Guardiola volvió donde solía

Dominó el juego el Madrid y el City creó las mejores oportunidades para el gol. En la segunda mitad arrancó más firme el equipo inglés, tuvo más el balón y volvió a poner en apuros a Courtois. En dos ocasiones tuvo Mahrez el gol en sus botas y marró. Otra vez Mahrez puso en aprietos al guardameta madridista y cuando el Bernabéu se ponía en lo peor una pérdida de pelota en el centro del campo de los centrocampistas ingleses propició la jugada en que con la participación de Vinicius, Isco puso el Bernabéu boca arriba.

Todo parecía encaminado. Los británicos no se dieron por vencidos y de nuevo atacaron la meta madridista. Gabriel Jesús no desaprovechó su oportunidad y logró el empate. Fue como un mazazo del que los madridistas no supieron recomponerse. Y así llegó uno de los peligrosos contragolpes y Carvajal derribó a Sterling. El penalti, claro, lo transformó De Bruyne en la segunda diana para los suyos.

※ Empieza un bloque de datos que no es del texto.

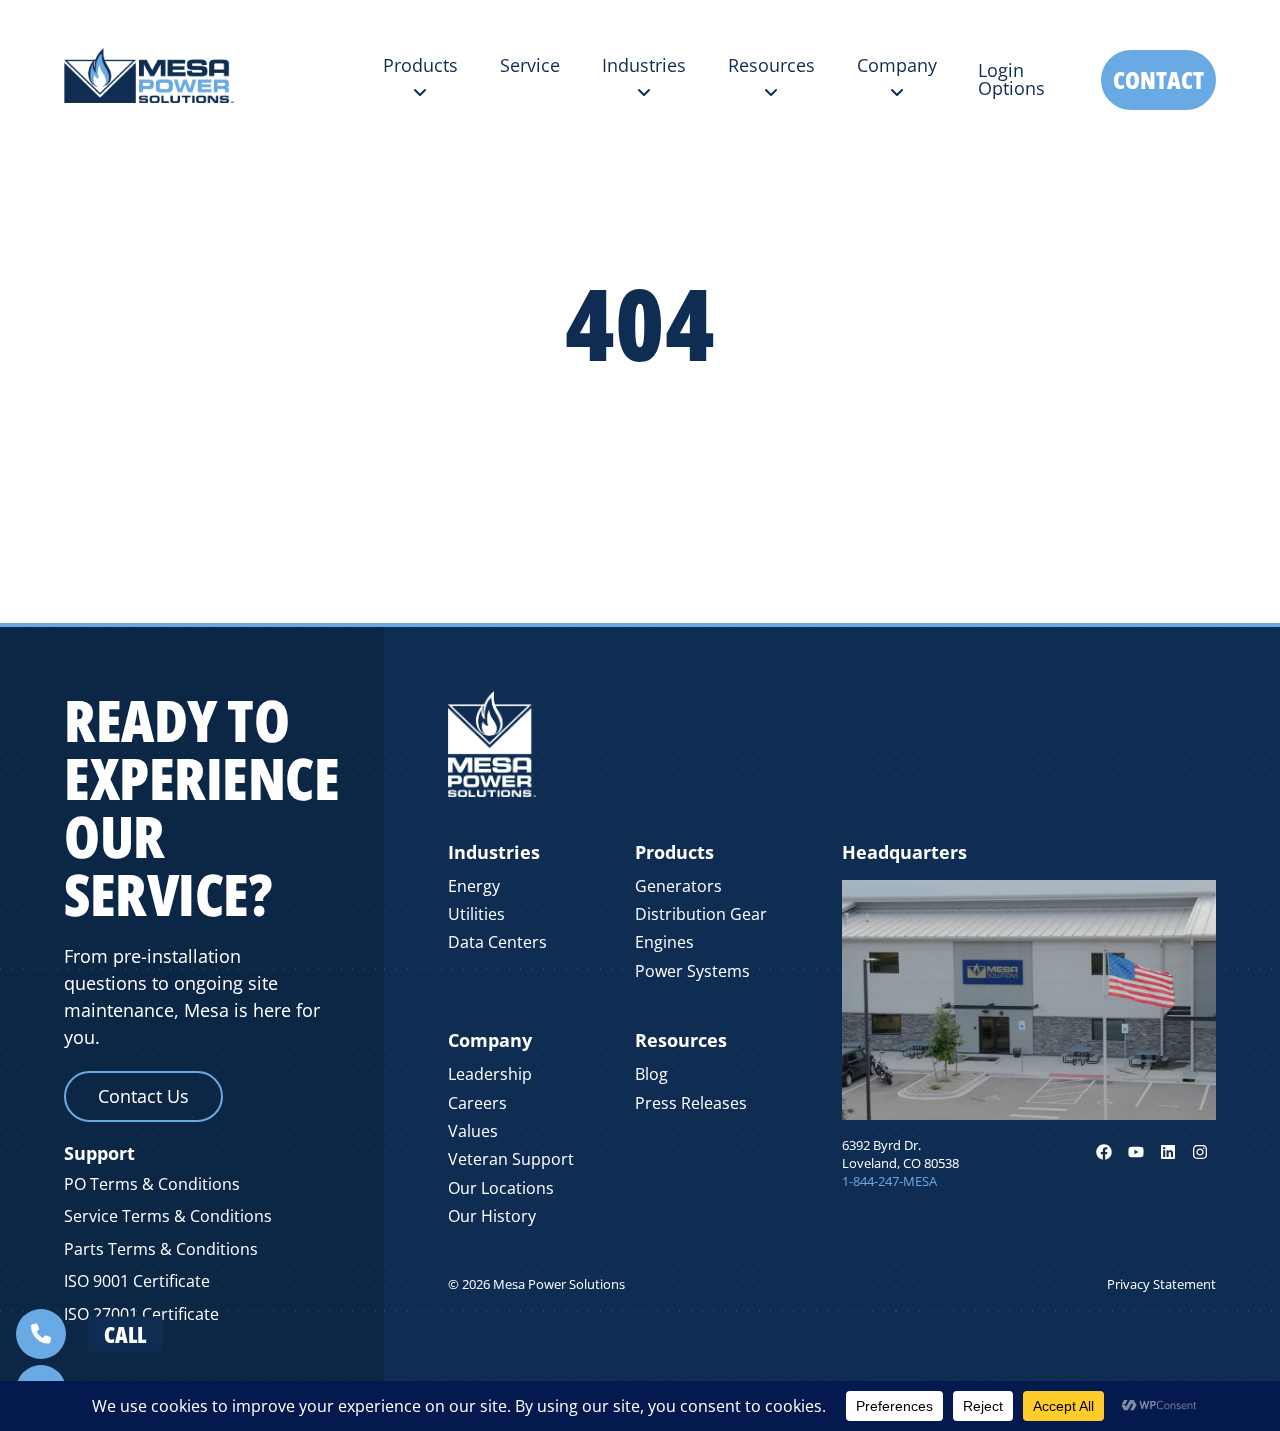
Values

El partido entró en términos de locura. El City intentando remachar y el Madrid luchando para conseguir al menos el empate. Y sucedió lo inesperado. Sergio Ramos, que lleva una temporada en la que alterna aciertos con errores, cortó una entrada al área y con su derribo se ganó la tarjeta roja. El Madrid, con gran espíritu, intentó enmendar el resultado. La entrada de Bale, Jovic y Lucas Vázquez no fue efectiva. Y ahí murió lo que se convirtió en una derrota que obliga a ganar en Mánchester tarea que es el más difícil todavía. Pero ni así hay que perder la ilusión y la esperanza. Como dijo Boskov “fútbol es fútbol”.

Pep Guardiola y Zinedine Zidane no son amigos, ni residentes en Madrid y, sin embargo, en las vísperas del Real-City hicieron en sus declaraciones un simulacro de juegos florales. Se han oído tantas lisonjas que ha parecido impropio de representar a dos clubes cuya gloria ha sido siempre la del enfrentamiento. A Guardiola aunque venga al mando del equipo de Manchester en el Bernabéu sigue siendo espectro barcelonista. Los colores a defender en el Bernabéu eran los azules del City, pero debajo de la vestimenta oficial llevaba los blaugrana. Nadie renuncia a su estirpe. Y menos cuando al que se enfrenta es el enemigo de siempre.

Independientemente del comportamiento de ambos entrenadores, como caballeros, para el Madrid no había otro propósito que seguir en la competición porque su espíritu y su historia están ligados a un torneo que le parece propio. El City aspira a ocupar la plaza de mandamás en Europa porque en el historial británico nunca hs sido primer espada. Ahora está totalmente descartado en los pronósticos de la Premier si atendemos a los puntos de ventaja que le lleva el Liverpool. Guardiola, que triunfó en el Barça y tuvo grandes campañas en el Bayern, precisa alcanzar en el ámbito del fútbol británico el reconocimiento que el adjudica Zidane. Necesita seguir en el torneo y si es dejando a una lado al Madrid, miel sobre hojuelas.

Zidane vive en la incógnita de un equipo del que no se pueden hacer pronósticos rotundos porque se ha sumido en una irregularidad impropia de su pasado. Europa suele ser la receta con la que cura sus males. Frente al City era la gran oportunidad. El Madrid a priori no se sabe a qué va a jugar porque Zidane no se ha decantado por una fórmula concreta y a una alienación que pueda ser considerada la auténticamente titular. Ayer prescindió de Kroos y echó mano de Isco que tiene más manejo de balón. Y para compensar la nutrida fila de centrocampistas recurrió a Vinicius en busca de la penetración por la banda.

Guardiola ha hecho de su carrera un libreto de juego de extrema posesión. Esta vez se topó con un adversario que le disputó la pelota y le hizo jugar a la contra para crear problemas a Courtois quien salvó un gol que no supo rematar Gabriel Jesús. El mando sirvió para que el Madrid contara con una clara ocasión de gol que malbarató Vinicius a un metro de la meta. Las angustias en la portería madridista fueron más. Hasta el extremo de que Sergio Ramos en un mal despeje estuvo a punto de meter la pelota en su meta. Le salvó del atropello futbolístico su compañero Valverde.